- EXERCISE:
Your answer should hold exactly the lines beginning with the one that contains "The height and" and ending with the last line of the material, both included. Leave every picture out.

- INPUT:
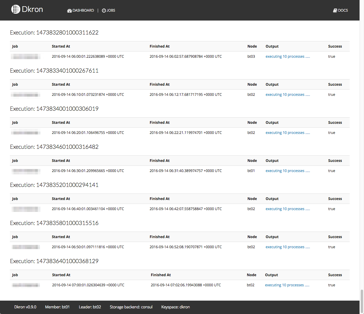
Task: Open output of execution 1473832801000311622
Action: (x=287, y=57)
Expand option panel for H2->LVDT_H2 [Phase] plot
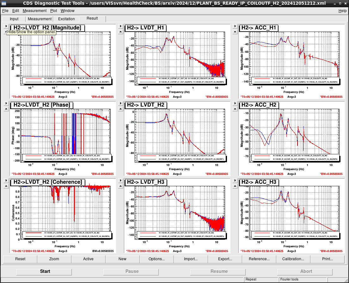349x283 pixels. [6, 103]
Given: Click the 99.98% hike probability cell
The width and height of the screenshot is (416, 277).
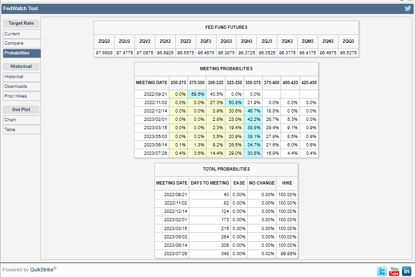Looking at the screenshot, I should tap(287, 254).
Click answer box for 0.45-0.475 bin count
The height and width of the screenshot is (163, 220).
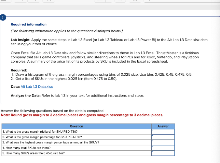(x=163, y=153)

- SOLUTION FOR THIS TASK:
The height and width of the screenshot is (163, 220).
(x=163, y=153)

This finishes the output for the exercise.